Relevance for spontaneous speech? Of course, this display of strong
temporal constraints was found while speakers were doing a very
repetitive speech task. Still, these resonant behaviors probably
still exert some influence on spontaneous speech as well, although
we
would expect the effects to increase under conditions where the speech
text becomes more familiar, such as when it is memorized.
First, since the theory specifies attractors in terms of phase angle,
we expect that at least for moderate changes in rate (that is, changes
in the duration of the repetition cycle), the attractors should be
unaffected in terms of phase but vary in direct proportion with cycle
duration. This was verified, for example, in the Cummins and
Port
study (by varying the A-A tone interval over a range of over 10%) and
in previous experiments.
Second, the attractors should vary in `strength' and their degree of
attractiveness should be observable in the effects of perturbation
on
events near the attractor.
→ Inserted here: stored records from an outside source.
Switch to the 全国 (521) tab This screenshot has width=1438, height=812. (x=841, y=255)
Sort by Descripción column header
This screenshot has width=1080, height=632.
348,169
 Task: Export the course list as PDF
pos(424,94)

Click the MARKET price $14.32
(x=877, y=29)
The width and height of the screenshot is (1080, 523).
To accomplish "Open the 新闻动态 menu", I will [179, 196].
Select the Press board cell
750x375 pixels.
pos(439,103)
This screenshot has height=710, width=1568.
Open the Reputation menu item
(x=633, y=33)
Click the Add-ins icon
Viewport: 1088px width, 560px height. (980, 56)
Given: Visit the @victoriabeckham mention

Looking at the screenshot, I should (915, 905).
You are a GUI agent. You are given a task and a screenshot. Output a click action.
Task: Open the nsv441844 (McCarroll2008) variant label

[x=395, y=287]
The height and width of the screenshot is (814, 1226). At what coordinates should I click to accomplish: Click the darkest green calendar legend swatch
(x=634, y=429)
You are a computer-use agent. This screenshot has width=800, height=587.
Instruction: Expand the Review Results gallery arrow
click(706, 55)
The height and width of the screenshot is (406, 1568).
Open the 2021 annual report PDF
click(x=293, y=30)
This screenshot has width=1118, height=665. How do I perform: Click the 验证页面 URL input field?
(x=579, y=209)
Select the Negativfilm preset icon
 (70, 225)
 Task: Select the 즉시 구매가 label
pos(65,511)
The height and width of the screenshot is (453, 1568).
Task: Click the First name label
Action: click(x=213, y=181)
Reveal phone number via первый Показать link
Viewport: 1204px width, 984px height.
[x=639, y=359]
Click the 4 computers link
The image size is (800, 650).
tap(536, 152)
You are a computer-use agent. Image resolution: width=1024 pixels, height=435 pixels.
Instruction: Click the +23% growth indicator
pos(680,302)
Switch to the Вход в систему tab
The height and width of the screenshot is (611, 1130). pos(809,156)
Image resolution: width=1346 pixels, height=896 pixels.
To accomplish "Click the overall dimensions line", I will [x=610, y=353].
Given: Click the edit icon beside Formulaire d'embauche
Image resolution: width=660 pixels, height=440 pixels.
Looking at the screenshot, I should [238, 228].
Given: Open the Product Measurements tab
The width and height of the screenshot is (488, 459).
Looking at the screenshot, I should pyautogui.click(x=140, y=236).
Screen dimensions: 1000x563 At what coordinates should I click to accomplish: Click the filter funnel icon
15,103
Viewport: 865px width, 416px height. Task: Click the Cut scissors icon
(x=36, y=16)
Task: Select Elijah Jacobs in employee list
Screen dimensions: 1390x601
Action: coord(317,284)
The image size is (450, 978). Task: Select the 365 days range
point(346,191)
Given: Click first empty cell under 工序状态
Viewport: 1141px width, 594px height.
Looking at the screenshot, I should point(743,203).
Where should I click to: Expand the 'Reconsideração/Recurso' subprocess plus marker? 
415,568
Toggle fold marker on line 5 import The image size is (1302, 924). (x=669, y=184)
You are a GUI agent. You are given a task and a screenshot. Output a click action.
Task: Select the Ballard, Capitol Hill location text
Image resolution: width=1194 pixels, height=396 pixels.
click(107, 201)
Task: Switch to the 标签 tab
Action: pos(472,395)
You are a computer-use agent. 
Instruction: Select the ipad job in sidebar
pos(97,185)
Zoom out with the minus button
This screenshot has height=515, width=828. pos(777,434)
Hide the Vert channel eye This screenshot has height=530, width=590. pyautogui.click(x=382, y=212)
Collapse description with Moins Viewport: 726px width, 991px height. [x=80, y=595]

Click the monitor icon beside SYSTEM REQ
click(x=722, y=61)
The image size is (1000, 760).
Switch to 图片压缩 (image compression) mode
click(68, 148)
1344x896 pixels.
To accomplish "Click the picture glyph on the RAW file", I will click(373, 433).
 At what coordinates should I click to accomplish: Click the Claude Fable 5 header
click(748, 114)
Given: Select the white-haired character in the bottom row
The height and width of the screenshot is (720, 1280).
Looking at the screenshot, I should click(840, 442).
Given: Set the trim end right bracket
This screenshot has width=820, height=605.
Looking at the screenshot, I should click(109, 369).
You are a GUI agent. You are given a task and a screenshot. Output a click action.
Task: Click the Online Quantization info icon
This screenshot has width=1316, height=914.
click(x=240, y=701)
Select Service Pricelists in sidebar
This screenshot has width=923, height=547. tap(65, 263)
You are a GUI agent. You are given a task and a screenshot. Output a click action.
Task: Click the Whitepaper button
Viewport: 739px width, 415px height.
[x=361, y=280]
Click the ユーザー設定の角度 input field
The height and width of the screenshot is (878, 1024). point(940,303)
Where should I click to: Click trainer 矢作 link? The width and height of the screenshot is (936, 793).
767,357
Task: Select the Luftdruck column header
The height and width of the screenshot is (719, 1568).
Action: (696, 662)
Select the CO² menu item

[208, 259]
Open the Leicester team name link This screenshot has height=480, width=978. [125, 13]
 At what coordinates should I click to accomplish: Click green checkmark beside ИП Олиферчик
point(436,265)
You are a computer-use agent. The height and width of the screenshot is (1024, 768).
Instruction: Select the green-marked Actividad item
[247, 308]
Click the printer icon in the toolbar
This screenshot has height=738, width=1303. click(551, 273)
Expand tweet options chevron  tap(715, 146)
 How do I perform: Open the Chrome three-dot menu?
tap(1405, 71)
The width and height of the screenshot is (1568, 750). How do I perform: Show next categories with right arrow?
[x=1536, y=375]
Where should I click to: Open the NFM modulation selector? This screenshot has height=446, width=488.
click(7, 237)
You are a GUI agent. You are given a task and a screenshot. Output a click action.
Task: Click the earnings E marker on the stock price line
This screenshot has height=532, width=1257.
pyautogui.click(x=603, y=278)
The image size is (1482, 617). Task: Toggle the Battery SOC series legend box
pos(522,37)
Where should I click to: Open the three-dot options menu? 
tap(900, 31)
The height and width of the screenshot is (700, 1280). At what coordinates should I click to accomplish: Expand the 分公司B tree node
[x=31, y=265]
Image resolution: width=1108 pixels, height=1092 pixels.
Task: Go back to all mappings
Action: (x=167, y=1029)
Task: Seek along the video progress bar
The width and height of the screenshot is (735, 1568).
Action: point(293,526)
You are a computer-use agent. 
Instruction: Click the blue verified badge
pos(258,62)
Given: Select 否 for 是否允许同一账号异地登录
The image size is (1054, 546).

That is, given a periodic perturbation
of
the system, any effect should be less prominent when the attractor
is
stronger (that is, when its potential well is deeper or has steeper
sides).
Third, if we represent the attractor structure as a potential function
along the phase positions over the range (0, 1) of the slowest
oscillator, then phase zero should have the strongest attractor and
the attractors created by harmonics of the repetition cycle (at
various integer fractions of the longest cycle) should get weaker as
their frequency increases - just as the harmonics of a plucked string
have amplitudes that decrease as the frequency rises. Thus, an
attractor at 1/2 should be less stable than the attractor at 0 or 1,
and an attractor at 1/4 should be weaker than an attractor at 1/2,
and
so on. Such differences in attractor strength have been found
in an
experiment that compares perturbation of target syllables occurring
at
1/3 of the cycle with the same text materials occurring at 1/4 (Port,
et al, mspt 2002). As predicted, the attractor at 1/3 was stronger
than that at 1/4.
A number of questions arise regarding the acquisition of metrically
constrained speech, beyond the question of when the earliest evidence
is found. Presumably, a meter with 2 coupled oscillators (eg,
with
frequencies f and 2f) appears later than a meter with only one level
of periodicity. Is a 3-beat, waltz-like meter more difficult
than a
2-beat meter? Another important issue is whether children may
be MORE
constrained by metrical constraints than more skilled speakers.
It
seems entirely possible that children may lean on regular metrical
patterns as they learn to produce fluent, multiword utterances.
Thus
we might observe more regular timing in children's spontaneous speech
than in adult speech.
1. The speech rhythms (tendencies to locate beats at periodic
locations) result from (or are constrained by/ timed to be in accord
with) cognitive oscillatory structures. We don't know what may be
oscillating at these rates, but we infer something must be to account
for the phenomena.
2. Some aspects of speech rhythm are universal, and probably arise
early in linguistic development, while others differ between
languages,
3. Even nonperiodic spontaneous speech must be somewhat influenced
by these dynamics, just as the mechanical resonance of, say, a limb
will PARTIALLY account for whatever behavior may be imposed by the
body on the limb is attached to. That is, we would expect to
see some
evidence of the limbs mechanical attractors in its overall behavior.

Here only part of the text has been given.